Re: Incremental crawl again ... (Please explain)

Posted by zzcgiacomini <zz...@echo.fr>.
I just tried this and it looks is working:

nutch index test/indexes1 test/crawldb linkdb test/segments/20060522181136
nutch index test/indexes2 test/crawldb linkdb test/segments/20060522181136
nutch merge test/index test/indexes1 test/indexes2

querying also works, I have setup searcher.dir in nutch-site.xml as "test"
and used  the following line to query :
/opt/nutch-0.8-dev/bin/nutch org.apache.nutch.searcher.NutchBean computer

I am just experimenting, so I do not know if is the right way to do things

-Corrado


Stefan Neufeind wrote:
> I haven't yet tried - but could you maybe:
> - move the new segments somewhere independent of the existing ones
> - create a separate linkdb for it (to my understanding the linkdb is
> only needed when indexing)
> - create a separate index on that
> - then move segment into segments-dir and new index into indexes-dir as
> "part-XXXX"
> - just merge indexes (should work relatively fast)
>
> In the long term your segments, indexes etc. add up - so in this case
> you'd need to maybe think about merging segments etc.
>
> Also, this is "only" my current understanding of the topic. It would be
> nice to get feedback and maybe easier solutions from others as well.
>
>
>
> Regards,
>  Stefan
>
>   


Re: Incremental crawl again ... (Please explain)
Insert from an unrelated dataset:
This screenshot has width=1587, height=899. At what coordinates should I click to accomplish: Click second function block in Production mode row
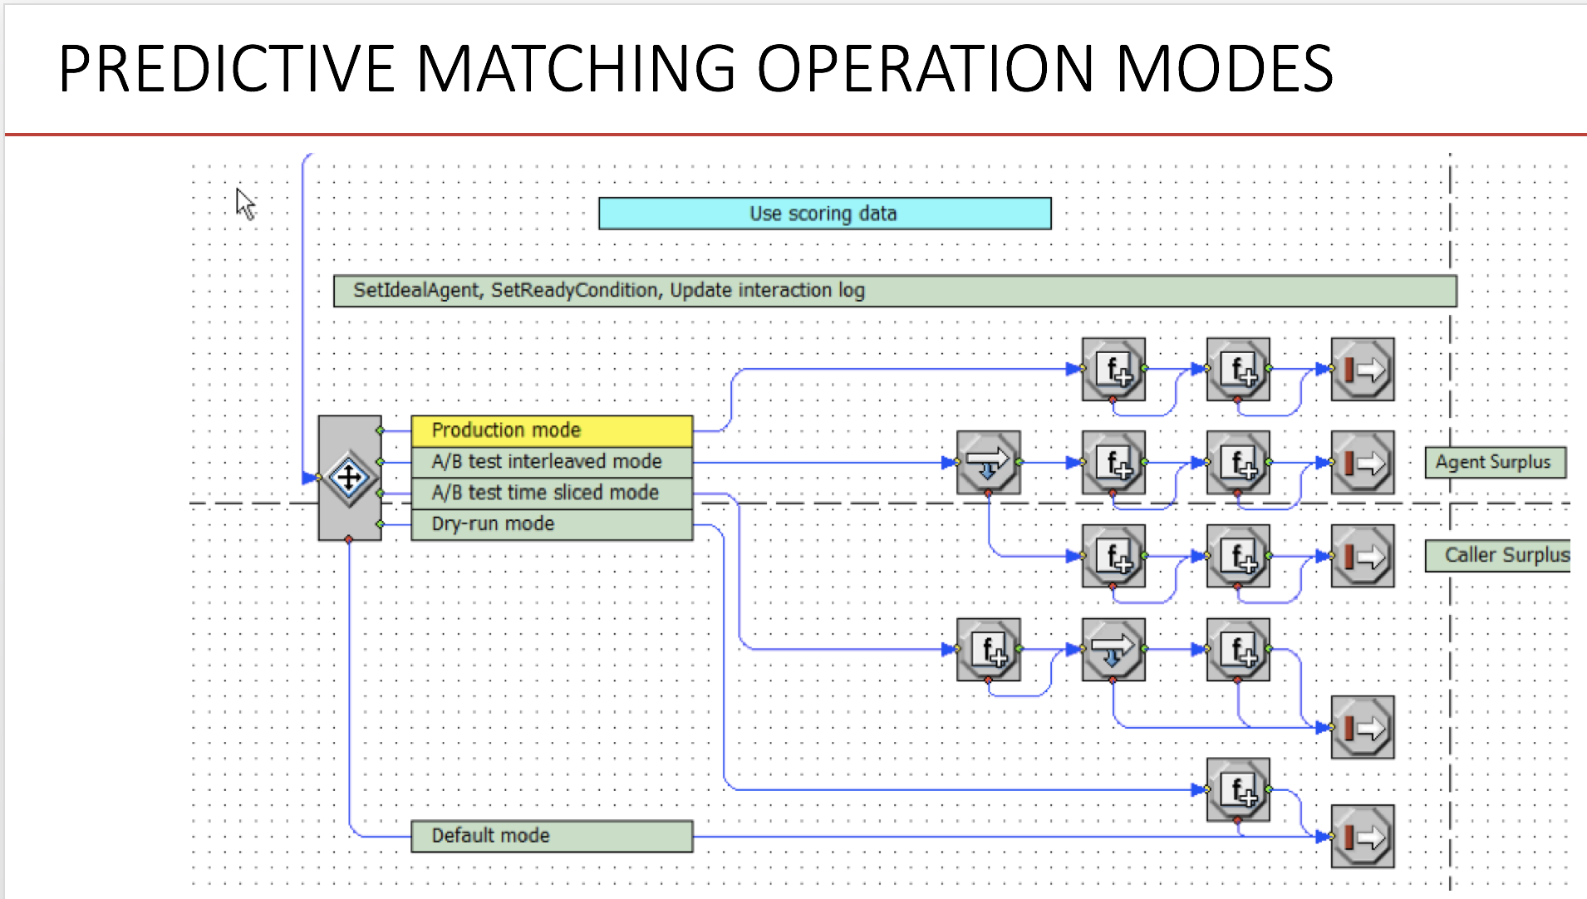point(1238,369)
Posted by Stefan Neufeind <ap...@stefan-neufeind.de>.
I haven't yet tried - but could you maybe:
- move the new segments somewhere independent of the existing ones
- create a separate linkdb for it (to my understanding the linkdb is
only needed when indexing)
- create a separate index on that
- then move segment into segments-dir and new index into indexes-dir as
"part-XXXX"
- just merge indexes (should work relatively fast)

In the long term your segments, indexes etc. add up - so in this case
you'd need to maybe think about merging segments etc.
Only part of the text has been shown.